Bing Crosby did his last recording session on 11 October 1977 at Maida Vale. The last song of the session was "Summer Wind" and the last song on the album is "Once in a While."

In October 1996, George Michael recorded a rehearsal for, what would be days later, his hit MTV Unplugged performance.

In 1994, the Beatles' album Live at the BBC was released, with most of the material having been recorded at Maida Vale.
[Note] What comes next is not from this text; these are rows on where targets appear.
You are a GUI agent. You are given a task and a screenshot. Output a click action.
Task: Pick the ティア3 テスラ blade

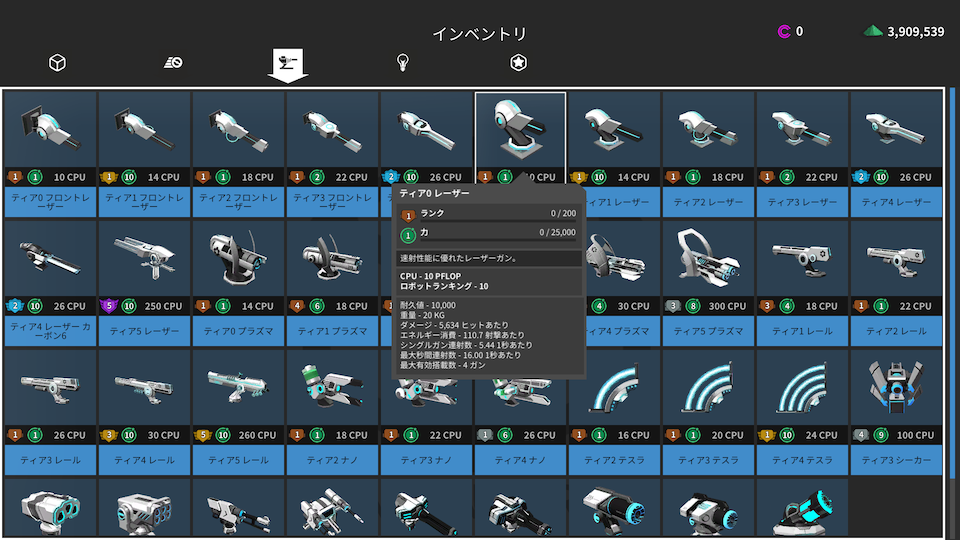(708, 390)

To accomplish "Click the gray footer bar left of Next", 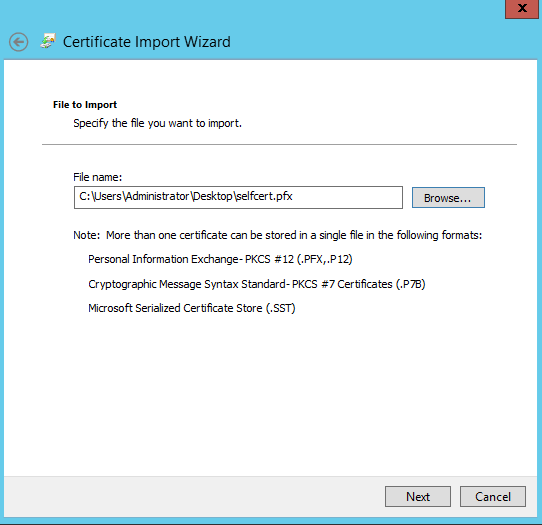I will coord(194,497).
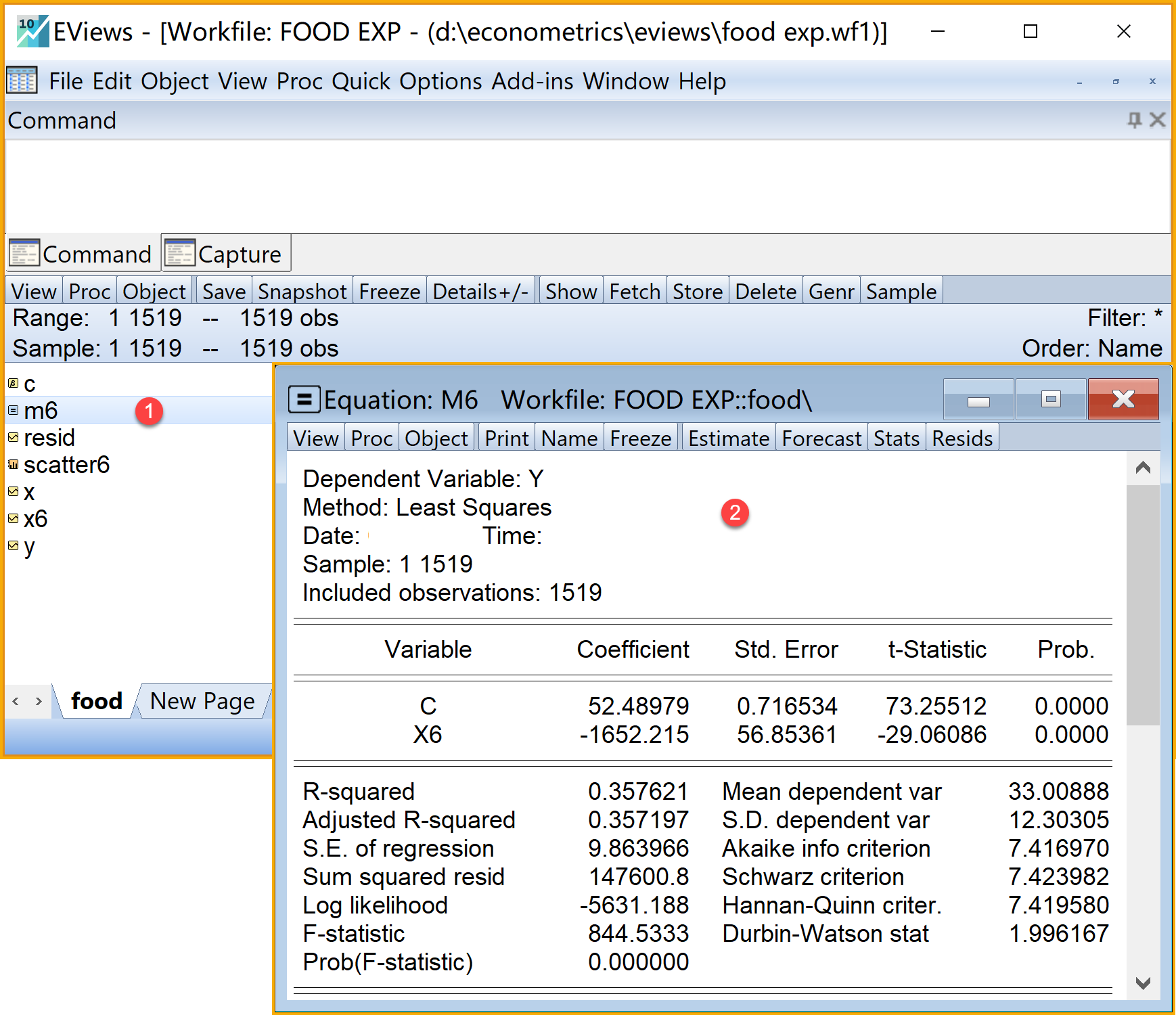The width and height of the screenshot is (1176, 1015).
Task: Click the x6 series icon
Action: (x=13, y=518)
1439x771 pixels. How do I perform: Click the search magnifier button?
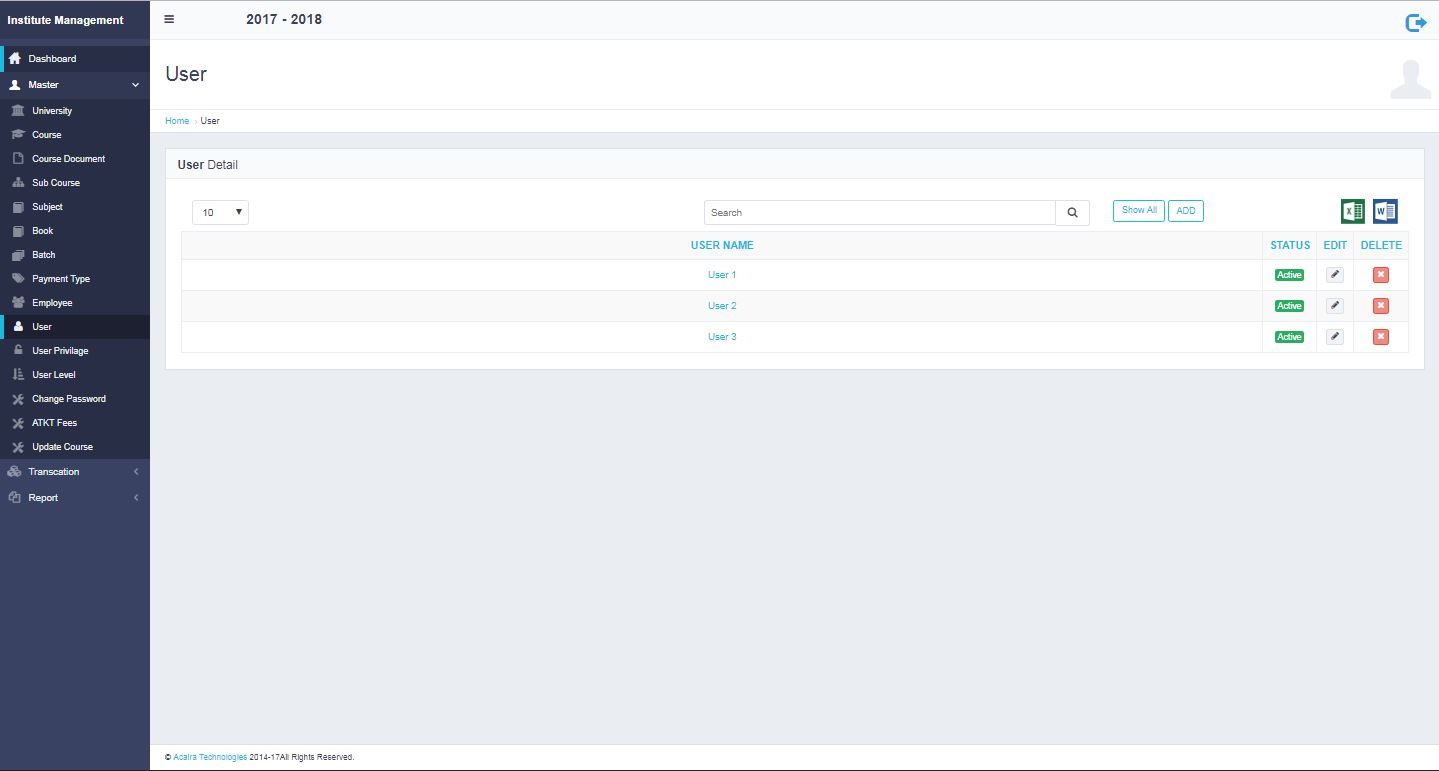click(x=1072, y=212)
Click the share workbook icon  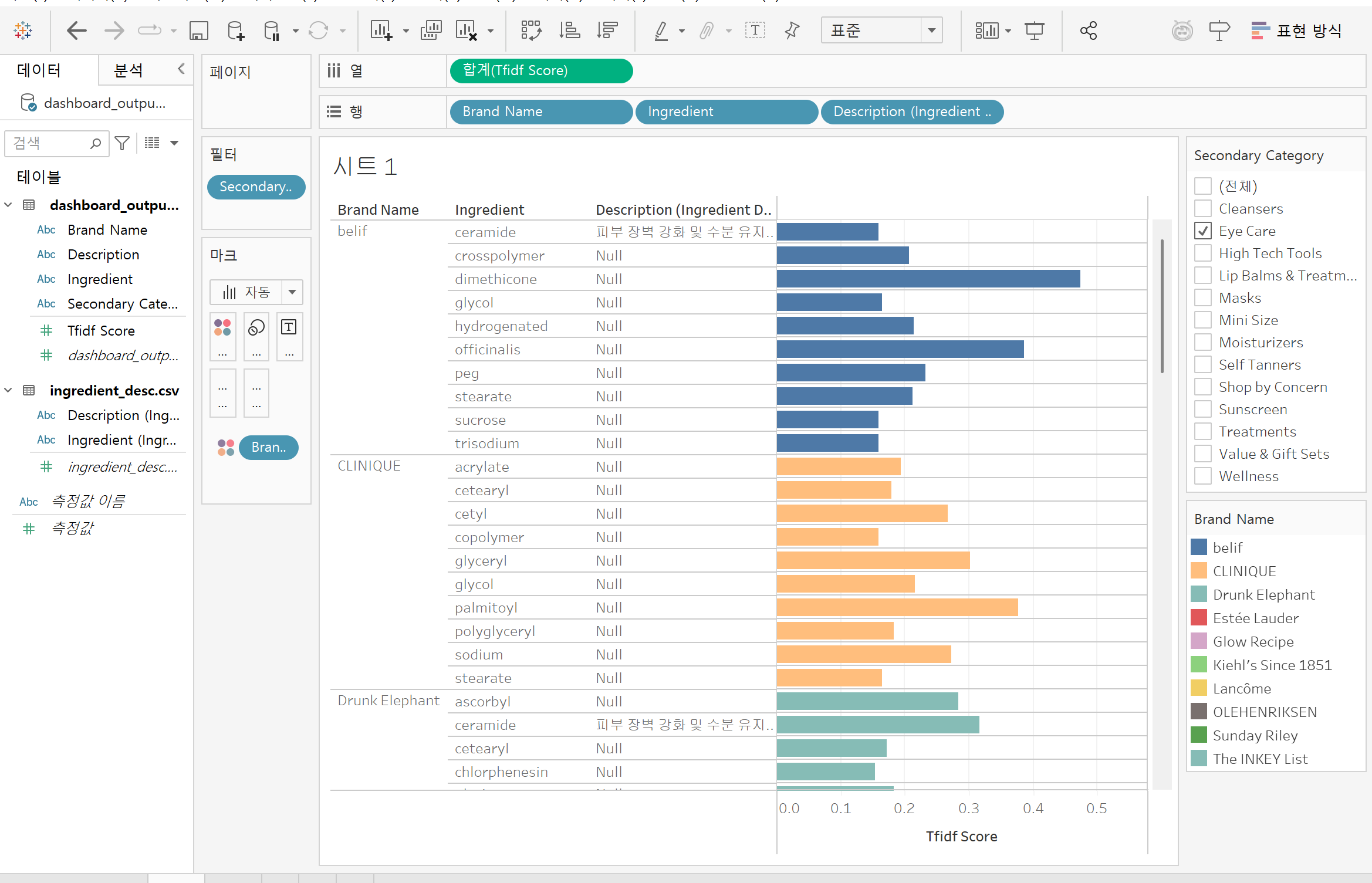click(1089, 31)
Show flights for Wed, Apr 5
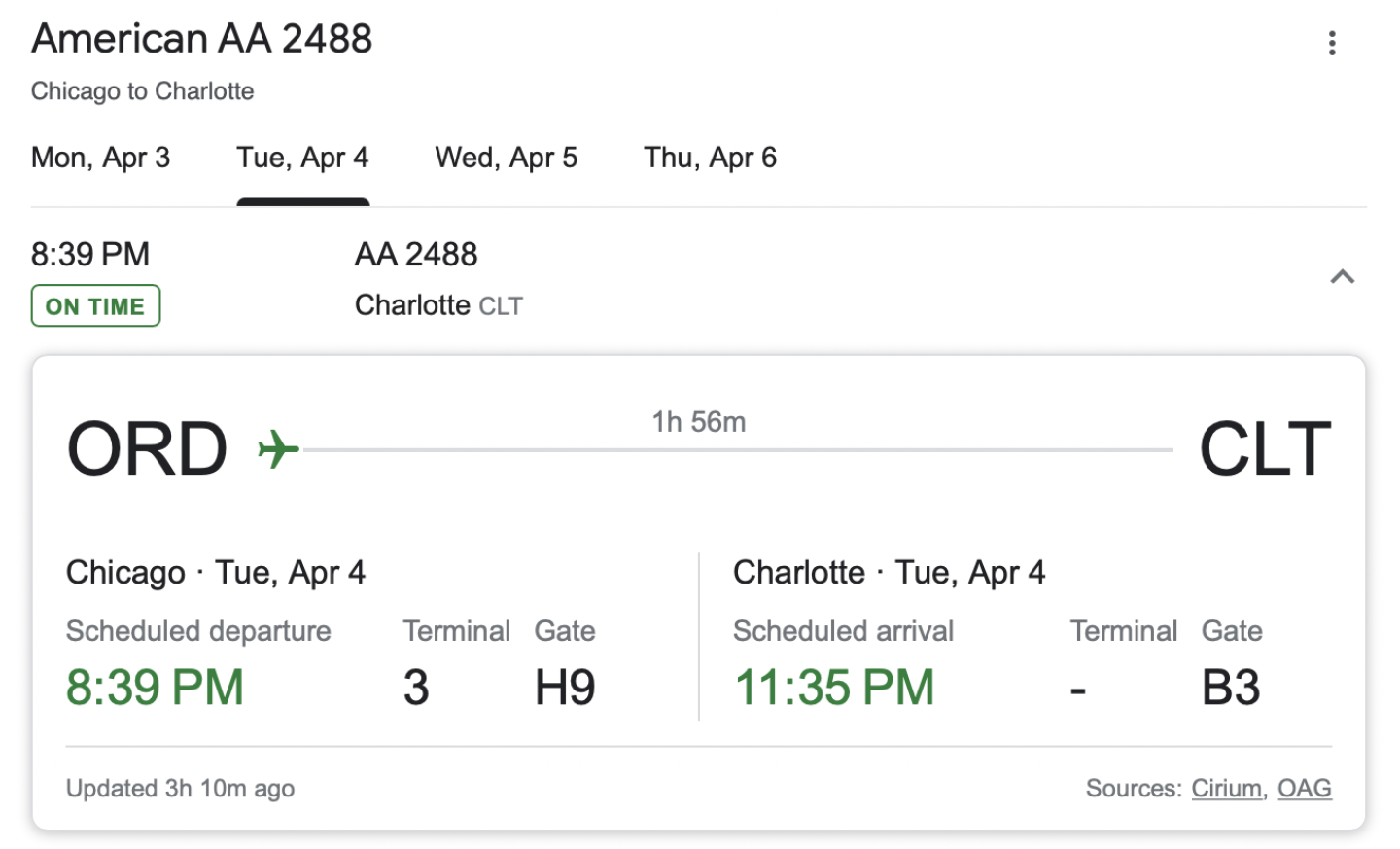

Several other albums, sometimes named after the studios, were recorded in studio MV4. Van der Graaf Generator released an album called Maida Vale in 1994. Portions of October 1990 and September 1991 sessions by Nirvana were released in 2004 on the band's With the Lights Out box set. In 2006, the group Hefner released an album called Maida Vale, which was recorded here. The White Stripes included their version of the Dusty Springfield classic "I Just Don't Know What to Do with Myself", recorded for The Evening Session in MV4 by Miti Adhikari on their album Elephant. In 2002, Andrea Bocelli's Sentimento was made at the studios. The label Maida Vale Records, a subsidiary of Cooking Vinyl, has a policy of releasing material from various radio stations. Radiohead recorded their 2011 live video The King of Limbs: Live from the Basement at Maida Vale.